New research at Tel Aviv University has unlocked the secret of how melanoma spreads and points the way to techniques that will prevent the disease from turning into a killer.
“Maybe in the future, people will be able to rub some substance on their skin as a prevention measure,” said TAU’s Dr. Carmit Levy.
Melanoma accounts for just 2% of skin cancer – which is the most common of all cancers overall – but is responsible for nearly all skin cancer deaths. Melanoma death rates have been rising in recent decades, with overexposure to ultraviolet (UVB) light in the form of sunshine pegged as a major cause. As a result, doctors have long urged sun-worshipers to use copious amounts of sunscreen, which numerous studies have shown can help limit UV exposure.

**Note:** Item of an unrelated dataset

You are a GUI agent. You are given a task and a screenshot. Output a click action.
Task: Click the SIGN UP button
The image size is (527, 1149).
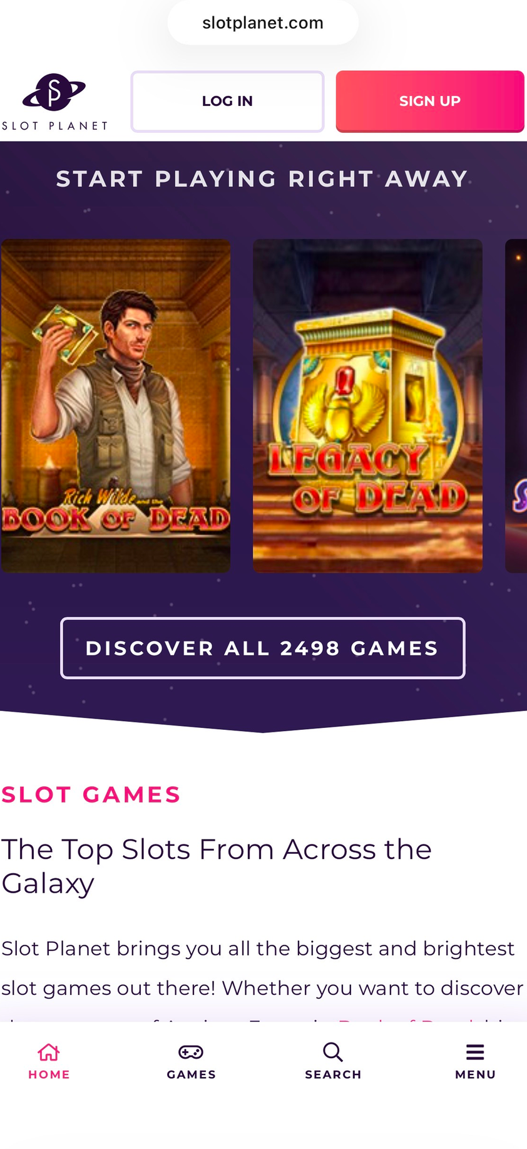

Melanoma is unlike other cancers in that it doesn’t start out as the result of mutated, invasive cells that form within the body, but rather is caused by external factors that cause changes in skin cells and only later turns into a killer cancer. That change generally takes place when mutated melanoma cells remain untreated on the skin surface (the epidermis) and later sink down to the dermis, from where melanoma-affected cells can spread to the rest of the body, turning from benign growths on the skin to aggressive, metastasizing invasive cancer cells.
How this transformation takes place has long been a mystery to researchers, but in a new study published this month in the journal Molecular Cell, Levy and her team at the Department of Human Genetics and Biochemistry at TAU’s Sackler School of Medicine, along with researchers from the Technion, Sheba Medical Center, the Institut Gustave Roussy, and Hebrew University pinpointed the precise place in the process where “traveling” melanoma-affected cells turns lethal.
Now that the transformation pivot has been identified, she said, researchers will be able to develop interventions that stop melanoma in its tracks before it gets to the dermis and the adjacent subcutaneous tissues.
“To understand melanoma, I had to obtain a deep understanding about the structure and function of normal skin,” said Levy. “Before invading the dermis, melanoma cells surprisingly extend upward, then switch directions to invade.
“It occurred to me that there had to be a trigger in the microenvironment of the skin that made the melanoma cells ‘invasive,’” Levy continued. “Using the evolutionary logic of the tumor, why spend the energy going up when you can just use your energy to go down and become malignant?”
Ironically, the researchers discovered, it is the body itself that gives melanoma cells the idea to turn into malignant cancer cells. After collecting samples of normal skin cells and cancerous melanoma cells from patients at hospitals around Israel, the researchers mixed the cells and performed gene analysis expression to study the traveling cancer’s behavior. They found that, completely independent of any mutation acquisition, it was an element in cells themselves – a spike on the surface of a cell, called a ligand – that converted a melanoma-affected cell into an aggressive, “traveling” cell that sought to invade the area below the epidermis.
“Normal skin cells are not supposed to ‘travel,'” said Levy. “We found that when melanoma is situated at the top layer, a trigger sends it down to the dermis and then further down to invade blood vessels. If we could stop it at the top layer, block it from invading the bloodstream, we could stop the progression of the cancer.”
That trigger, the ligand, “convinces” the melanoma cells that they should move vertically downward, into the body, instead of horizontally on the epidermis. The process by which the transformation is made within the melanoma cell is called notch signaling, a well-known process in which the ligands are used to communicate between cells. In healthy individuals, notch signaling promotes cell growth, fat gain and loss, and other activities. Apparently, it can also encourage melanoma cells to become aggressive cancers that invade any part of the body they can reach, the research shows.
“When I saw the results, I jumped out of the room and shouted, ‘We got it!’” Dr. Levy said. “Now that we know the triggers of melanoma transformation and the kind of signaling that leads to that transformation, we know what to block. The trick was to solve the mystery, and we did. There are many drugs in existence that can block the notch signaling responsible for that transformation,” she said, and now all that is needed is the commercial development of a treatment to do just that.
Levy and her team are continuing to explore the research with the end goal of providing medical professionals with another tool of analysis of different stages of melanoma, she said. “Melanoma is a cancer with a very long gestation period. If you can provide a simple kit with precise answers, you can catch it at the beginning stage and hopefully save lives.”